Zarzut zabójstwa dziecka usłyszała 38-letnia kobieta ze Starogardu Gdańskiego na Pomorzu. To matka noworodka, którego ciało wczoraj w godzinach popołudniowych znaleziono w mieście. Miejsce, w którym zostało porzucone wskazała sama kobieta.

Kluczowa dla prowadzonego w tej sprawie śledztwa była sekcja zwłok dziecka i to od jej wstępnych wyników zależne było przedstawienie zarzutu. Jak poinformowała Grażyna Wawryniuk z Prokuratury Okręgowej w Gdańsku, biegły ustalił, że dziecko urodziło się żywe, nie było wcześniakiem, a przyczyną jego śmierci było gwałtowne uduszenie.
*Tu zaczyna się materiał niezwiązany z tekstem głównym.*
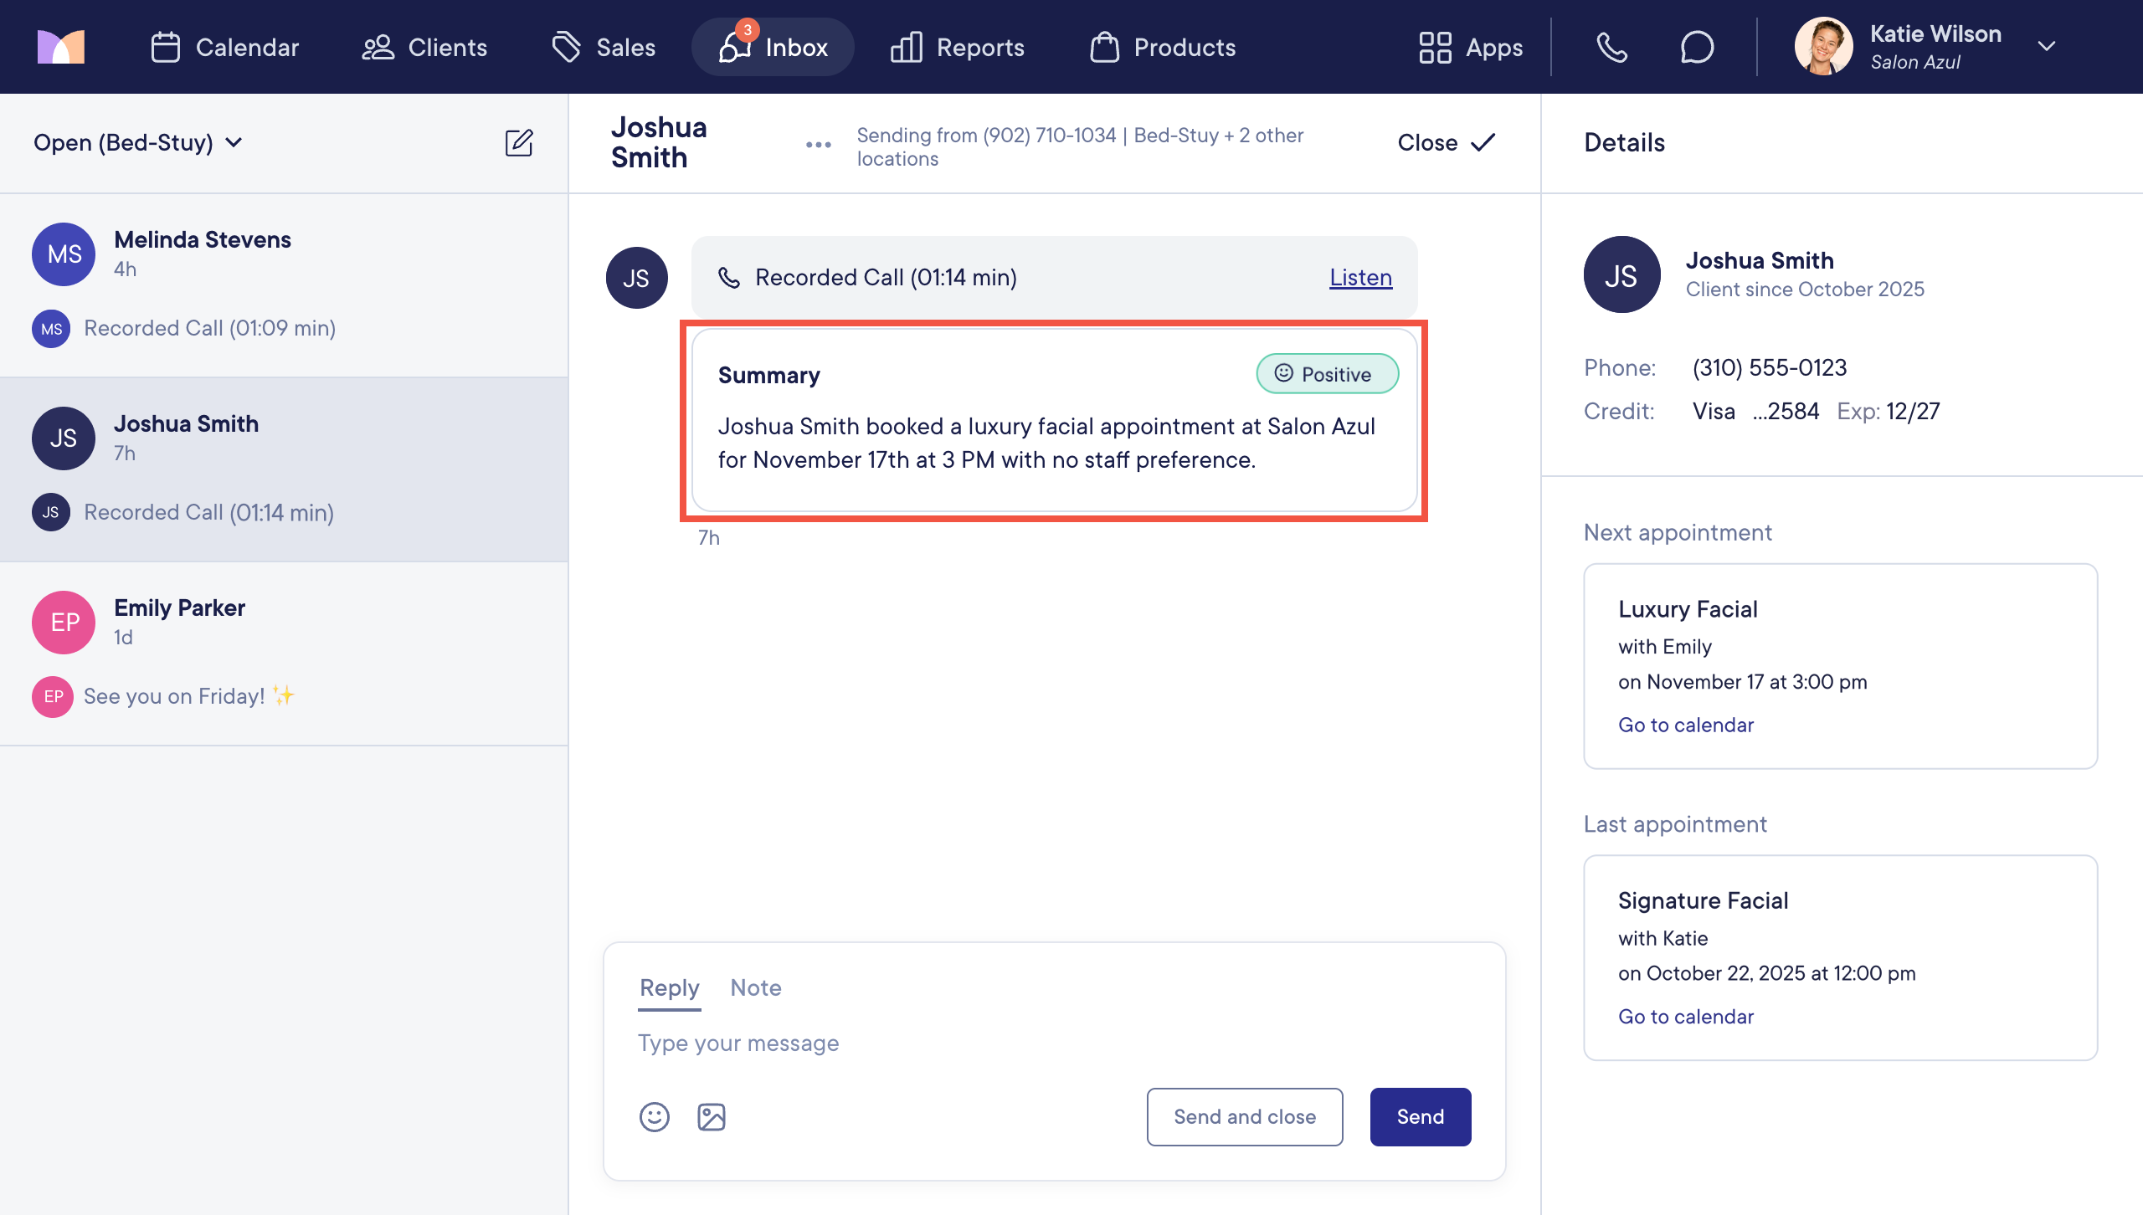
Task: Click the Send and close button
Action: 1244,1117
Na razie nie jest wiadome w jaki sposób dziecko zostało uduszone - dotychczasowe ustalenia były jednak wystarczające do przedstawienia zarzutu zabójstwa, śledczy najpewniej będą wnioskować o tymczasowe aresztowanie matki.

Policjanci poszukiwali kobiety w zaawansowanej ciąży

W środowy wieczór policjanci ze Starogardu Gdańskiego zaczęli szukać 38-letniej kobiety w zaawansowanej ciąży, która zaginęła. Kiedy ją odnaleźli, okazało się, że zdążyła urodzić.

Ciało dziecka odnaleziono w zaroślach. Kobieta sama poinformowała policjantów, gdzie je zostawiła.